TASK DESCRIPTION: Output exactly the line that includes "575x325 pixels." and all the lines after it through the end of the listing below, and nothing more.
-----
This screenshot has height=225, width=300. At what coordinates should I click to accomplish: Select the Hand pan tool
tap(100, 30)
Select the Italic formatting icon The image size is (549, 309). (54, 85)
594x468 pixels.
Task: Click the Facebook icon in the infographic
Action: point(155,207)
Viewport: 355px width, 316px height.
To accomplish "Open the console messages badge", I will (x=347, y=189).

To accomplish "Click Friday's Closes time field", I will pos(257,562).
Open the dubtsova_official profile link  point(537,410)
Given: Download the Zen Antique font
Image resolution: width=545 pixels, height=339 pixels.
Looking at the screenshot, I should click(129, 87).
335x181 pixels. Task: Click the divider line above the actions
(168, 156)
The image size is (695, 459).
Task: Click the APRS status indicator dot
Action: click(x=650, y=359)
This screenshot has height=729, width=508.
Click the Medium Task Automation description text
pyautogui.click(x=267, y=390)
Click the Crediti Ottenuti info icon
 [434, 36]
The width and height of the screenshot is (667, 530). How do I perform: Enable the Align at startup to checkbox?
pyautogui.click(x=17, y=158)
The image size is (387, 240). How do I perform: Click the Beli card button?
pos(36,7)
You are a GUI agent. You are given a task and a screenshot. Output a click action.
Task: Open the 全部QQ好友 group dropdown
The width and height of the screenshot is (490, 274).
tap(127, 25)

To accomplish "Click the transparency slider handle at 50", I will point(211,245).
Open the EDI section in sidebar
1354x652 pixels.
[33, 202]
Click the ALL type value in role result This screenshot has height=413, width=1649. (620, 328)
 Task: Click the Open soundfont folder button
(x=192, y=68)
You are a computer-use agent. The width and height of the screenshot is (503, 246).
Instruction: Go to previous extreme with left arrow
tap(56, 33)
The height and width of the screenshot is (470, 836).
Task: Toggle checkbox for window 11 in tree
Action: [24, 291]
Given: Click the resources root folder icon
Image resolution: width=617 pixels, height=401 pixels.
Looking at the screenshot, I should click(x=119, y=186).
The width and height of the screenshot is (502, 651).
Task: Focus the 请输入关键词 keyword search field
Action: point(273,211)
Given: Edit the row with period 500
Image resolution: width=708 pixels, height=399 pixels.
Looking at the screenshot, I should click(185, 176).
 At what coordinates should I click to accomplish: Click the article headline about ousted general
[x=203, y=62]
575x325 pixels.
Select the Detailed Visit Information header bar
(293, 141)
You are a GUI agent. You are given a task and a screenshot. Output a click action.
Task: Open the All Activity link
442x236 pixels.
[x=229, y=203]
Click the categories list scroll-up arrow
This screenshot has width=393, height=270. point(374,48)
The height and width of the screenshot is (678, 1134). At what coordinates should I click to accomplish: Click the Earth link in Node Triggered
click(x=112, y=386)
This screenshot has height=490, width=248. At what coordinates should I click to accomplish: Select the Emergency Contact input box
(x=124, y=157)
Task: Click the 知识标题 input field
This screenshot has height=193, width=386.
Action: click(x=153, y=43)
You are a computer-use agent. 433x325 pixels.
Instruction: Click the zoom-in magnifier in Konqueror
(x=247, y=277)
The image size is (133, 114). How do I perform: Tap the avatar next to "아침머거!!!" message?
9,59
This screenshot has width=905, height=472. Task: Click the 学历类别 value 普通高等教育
-----
ANSWER TO THIS EXERCISE:
575x325 pixels.
Select the Detailed Visit Information header bar
(293, 141)
You are a GUI agent. You are given a task and a screenshot. Output a click action.
Task: Open the All Activity link
442x236 pixels.
[x=229, y=203]
Click the categories list scroll-up arrow
This screenshot has width=393, height=270. point(374,48)
The height and width of the screenshot is (678, 1134). At what coordinates should I click to accomplish: Click the Earth link in Node Triggered
click(x=112, y=386)
This screenshot has height=490, width=248. At what coordinates should I click to accomplish: Select the Emergency Contact input box
(x=124, y=157)
Task: Click the 知识标题 input field
This screenshot has height=193, width=386.
Action: click(x=153, y=43)
You are a computer-use agent. 433x325 pixels.
Instruction: Click the zoom-in magnifier in Konqueror
(x=247, y=277)
The image size is (133, 114). How do I perform: Tap the avatar next to "아침머거!!!" message?
9,59
This screenshot has width=905, height=472. Task: Click the 学历类别 value 普通高等教育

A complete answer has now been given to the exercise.